(Stored data)
■ ■ ■ ■ ■ ■ ■

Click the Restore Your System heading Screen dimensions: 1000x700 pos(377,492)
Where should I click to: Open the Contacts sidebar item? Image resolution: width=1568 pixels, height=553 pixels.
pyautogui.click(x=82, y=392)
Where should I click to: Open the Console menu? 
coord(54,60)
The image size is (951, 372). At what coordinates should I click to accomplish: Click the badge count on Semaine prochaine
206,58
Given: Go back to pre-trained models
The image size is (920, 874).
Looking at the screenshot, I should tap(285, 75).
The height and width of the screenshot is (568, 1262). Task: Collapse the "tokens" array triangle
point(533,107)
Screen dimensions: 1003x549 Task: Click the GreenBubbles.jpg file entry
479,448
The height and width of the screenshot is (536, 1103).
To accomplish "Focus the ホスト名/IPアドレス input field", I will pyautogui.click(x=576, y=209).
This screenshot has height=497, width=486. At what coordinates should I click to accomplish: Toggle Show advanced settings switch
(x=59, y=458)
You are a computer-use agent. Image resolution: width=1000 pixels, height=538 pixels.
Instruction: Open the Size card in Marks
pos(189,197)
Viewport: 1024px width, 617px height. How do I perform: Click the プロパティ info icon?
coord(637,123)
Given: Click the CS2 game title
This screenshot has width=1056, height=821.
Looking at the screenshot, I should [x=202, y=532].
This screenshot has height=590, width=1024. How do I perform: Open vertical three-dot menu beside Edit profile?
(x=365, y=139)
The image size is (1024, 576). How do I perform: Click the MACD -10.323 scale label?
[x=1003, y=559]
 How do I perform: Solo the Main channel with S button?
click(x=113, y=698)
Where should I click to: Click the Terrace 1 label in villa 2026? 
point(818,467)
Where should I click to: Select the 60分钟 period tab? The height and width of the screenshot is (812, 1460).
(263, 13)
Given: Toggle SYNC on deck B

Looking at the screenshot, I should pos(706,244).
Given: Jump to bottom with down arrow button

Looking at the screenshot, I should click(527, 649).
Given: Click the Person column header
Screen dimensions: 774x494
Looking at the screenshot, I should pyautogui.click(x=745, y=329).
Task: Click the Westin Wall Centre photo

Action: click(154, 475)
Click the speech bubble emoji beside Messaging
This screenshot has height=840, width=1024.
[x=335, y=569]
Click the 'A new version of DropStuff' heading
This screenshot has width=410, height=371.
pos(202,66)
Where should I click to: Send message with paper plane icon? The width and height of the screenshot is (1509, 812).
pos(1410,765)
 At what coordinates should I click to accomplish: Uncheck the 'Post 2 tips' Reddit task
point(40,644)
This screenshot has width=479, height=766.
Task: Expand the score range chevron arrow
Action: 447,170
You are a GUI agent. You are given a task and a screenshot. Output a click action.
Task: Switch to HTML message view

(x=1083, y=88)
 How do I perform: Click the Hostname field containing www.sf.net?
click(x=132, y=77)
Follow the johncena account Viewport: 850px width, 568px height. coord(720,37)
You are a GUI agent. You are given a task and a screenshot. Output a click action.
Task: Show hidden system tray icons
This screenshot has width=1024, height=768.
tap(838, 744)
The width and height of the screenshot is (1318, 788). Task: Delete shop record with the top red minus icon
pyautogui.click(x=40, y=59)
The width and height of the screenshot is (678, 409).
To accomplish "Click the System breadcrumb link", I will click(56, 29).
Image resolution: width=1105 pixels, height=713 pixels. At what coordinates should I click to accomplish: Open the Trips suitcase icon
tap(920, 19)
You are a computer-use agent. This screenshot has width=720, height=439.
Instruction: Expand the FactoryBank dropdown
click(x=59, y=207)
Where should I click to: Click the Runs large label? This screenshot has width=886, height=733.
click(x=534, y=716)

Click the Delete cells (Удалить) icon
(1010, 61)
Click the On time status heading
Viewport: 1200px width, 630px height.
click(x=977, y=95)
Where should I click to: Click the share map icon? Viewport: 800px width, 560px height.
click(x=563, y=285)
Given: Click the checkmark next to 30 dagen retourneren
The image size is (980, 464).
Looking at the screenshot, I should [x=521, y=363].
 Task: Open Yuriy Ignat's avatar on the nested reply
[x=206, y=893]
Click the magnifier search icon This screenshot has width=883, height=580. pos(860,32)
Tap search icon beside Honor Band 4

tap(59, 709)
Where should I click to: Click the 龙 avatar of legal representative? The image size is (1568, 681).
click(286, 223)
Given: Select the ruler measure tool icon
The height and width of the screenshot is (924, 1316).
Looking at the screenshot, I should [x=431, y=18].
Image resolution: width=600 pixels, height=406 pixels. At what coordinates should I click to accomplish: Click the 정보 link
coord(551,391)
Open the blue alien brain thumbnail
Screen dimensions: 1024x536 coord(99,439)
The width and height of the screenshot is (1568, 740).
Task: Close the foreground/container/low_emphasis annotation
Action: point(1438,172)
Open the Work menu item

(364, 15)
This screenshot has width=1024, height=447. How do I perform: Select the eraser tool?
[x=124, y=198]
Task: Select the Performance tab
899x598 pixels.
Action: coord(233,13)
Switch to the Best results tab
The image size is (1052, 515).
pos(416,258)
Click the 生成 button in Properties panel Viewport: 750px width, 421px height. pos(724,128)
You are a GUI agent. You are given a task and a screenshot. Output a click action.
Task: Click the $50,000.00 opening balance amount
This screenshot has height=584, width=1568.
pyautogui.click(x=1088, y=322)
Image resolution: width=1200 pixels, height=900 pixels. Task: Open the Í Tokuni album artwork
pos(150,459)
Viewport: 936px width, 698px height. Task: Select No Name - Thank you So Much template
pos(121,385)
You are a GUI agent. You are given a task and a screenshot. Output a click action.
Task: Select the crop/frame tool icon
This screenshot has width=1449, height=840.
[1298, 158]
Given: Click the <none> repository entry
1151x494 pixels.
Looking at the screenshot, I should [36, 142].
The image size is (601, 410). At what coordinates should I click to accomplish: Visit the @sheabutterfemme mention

■ ■ ■ ■ ■ ■ ■

WORK INSTRUCTION: Among the records above, which lines hold the word "will"? Copy each one.

EXPECTED ANSWER:
To accomplish "Focus the ホスト名/IPアドレス input field", I will pyautogui.click(x=576, y=209).
To accomplish "Click the System breadcrumb link", I will click(56, 29).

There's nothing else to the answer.